**Supplied material:**

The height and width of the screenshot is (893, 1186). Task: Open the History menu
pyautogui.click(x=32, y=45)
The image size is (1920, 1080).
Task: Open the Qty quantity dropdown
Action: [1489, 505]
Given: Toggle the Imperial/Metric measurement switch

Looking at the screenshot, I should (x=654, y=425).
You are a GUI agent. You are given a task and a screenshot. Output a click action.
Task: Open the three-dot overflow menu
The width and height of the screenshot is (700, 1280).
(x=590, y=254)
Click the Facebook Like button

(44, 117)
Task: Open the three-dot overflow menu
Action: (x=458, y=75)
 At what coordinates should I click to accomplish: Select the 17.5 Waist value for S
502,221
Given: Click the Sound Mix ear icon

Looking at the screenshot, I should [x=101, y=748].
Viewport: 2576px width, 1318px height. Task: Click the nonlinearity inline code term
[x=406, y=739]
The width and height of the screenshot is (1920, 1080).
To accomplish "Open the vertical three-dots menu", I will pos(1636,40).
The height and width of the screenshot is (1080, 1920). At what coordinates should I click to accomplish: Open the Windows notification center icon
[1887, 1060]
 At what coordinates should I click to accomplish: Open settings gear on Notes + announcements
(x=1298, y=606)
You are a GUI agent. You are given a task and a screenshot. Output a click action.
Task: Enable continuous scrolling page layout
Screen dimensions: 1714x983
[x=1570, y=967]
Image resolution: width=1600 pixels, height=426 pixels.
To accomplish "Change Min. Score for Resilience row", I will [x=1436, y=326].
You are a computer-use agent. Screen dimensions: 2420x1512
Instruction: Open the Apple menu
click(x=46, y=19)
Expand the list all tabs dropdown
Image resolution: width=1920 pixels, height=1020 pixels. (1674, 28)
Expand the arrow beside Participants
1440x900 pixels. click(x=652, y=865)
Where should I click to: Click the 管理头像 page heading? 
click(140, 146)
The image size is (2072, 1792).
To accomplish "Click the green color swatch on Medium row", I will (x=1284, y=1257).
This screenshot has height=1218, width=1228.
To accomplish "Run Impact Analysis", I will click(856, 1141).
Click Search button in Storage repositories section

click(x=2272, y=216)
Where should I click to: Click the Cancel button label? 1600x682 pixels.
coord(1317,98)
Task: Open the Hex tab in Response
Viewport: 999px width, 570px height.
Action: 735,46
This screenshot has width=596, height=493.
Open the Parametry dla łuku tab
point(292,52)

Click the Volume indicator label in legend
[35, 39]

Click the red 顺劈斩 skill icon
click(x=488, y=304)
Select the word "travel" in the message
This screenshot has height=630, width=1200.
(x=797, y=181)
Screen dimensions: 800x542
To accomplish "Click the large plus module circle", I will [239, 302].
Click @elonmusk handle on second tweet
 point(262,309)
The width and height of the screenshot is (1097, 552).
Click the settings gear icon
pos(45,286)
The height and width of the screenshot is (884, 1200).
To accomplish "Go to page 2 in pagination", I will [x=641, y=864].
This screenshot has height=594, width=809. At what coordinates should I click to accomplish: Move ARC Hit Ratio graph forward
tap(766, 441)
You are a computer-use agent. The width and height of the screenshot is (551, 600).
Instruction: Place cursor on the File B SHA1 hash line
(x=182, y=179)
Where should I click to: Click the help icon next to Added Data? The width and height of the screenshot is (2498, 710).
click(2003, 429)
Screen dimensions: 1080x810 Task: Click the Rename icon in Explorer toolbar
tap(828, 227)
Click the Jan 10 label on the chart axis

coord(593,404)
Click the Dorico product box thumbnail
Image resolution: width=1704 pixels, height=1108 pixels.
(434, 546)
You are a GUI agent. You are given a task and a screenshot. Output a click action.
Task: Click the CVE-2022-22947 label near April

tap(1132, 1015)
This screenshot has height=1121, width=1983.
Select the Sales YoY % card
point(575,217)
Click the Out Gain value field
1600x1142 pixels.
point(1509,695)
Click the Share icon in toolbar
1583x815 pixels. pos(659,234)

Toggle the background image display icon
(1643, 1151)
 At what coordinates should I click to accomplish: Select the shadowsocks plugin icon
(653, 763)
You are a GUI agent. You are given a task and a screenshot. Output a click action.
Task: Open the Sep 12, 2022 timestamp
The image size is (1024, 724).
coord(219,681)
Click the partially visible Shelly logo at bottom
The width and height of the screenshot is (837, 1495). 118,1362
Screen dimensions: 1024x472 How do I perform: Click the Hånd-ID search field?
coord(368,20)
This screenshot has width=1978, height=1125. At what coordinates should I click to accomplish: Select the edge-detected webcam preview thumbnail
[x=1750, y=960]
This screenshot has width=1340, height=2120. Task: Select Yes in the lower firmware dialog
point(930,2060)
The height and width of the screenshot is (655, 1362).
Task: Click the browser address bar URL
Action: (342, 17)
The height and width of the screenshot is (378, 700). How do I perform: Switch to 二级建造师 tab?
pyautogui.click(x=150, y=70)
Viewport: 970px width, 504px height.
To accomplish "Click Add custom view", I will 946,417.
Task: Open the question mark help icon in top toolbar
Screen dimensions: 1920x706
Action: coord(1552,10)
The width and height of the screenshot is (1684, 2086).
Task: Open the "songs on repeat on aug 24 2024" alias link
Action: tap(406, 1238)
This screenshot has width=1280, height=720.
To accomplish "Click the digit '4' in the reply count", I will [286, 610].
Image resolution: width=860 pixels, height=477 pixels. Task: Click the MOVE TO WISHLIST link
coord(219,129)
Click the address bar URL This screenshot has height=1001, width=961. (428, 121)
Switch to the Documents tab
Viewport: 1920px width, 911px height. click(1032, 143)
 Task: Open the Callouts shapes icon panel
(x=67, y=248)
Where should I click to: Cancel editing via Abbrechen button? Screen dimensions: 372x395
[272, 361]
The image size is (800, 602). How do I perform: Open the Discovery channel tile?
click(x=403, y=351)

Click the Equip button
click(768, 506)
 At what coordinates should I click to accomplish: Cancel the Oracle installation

**What the task asks:** Please copy out the items, beginning at the line that has "Toggle the background image display icon" and stopping after the line that has "[x=1750, y=960]", with "camera" substituted for "webcam" and everything else left unchanged.

**The reply:**
Toggle the background image display icon
(1643, 1151)
 At what coordinates should I click to accomplish: Select the shadowsocks plugin icon
(653, 763)
You are a GUI agent. You are given a task and a screenshot. Output a click action.
Task: Open the Sep 12, 2022 timestamp
The image size is (1024, 724).
coord(219,681)
Click the partially visible Shelly logo at bottom
The width and height of the screenshot is (837, 1495). 118,1362
Screen dimensions: 1024x472 How do I perform: Click the Hånd-ID search field?
coord(368,20)
This screenshot has width=1978, height=1125. At what coordinates should I click to accomplish: Select the edge-detected camera preview thumbnail
[x=1750, y=960]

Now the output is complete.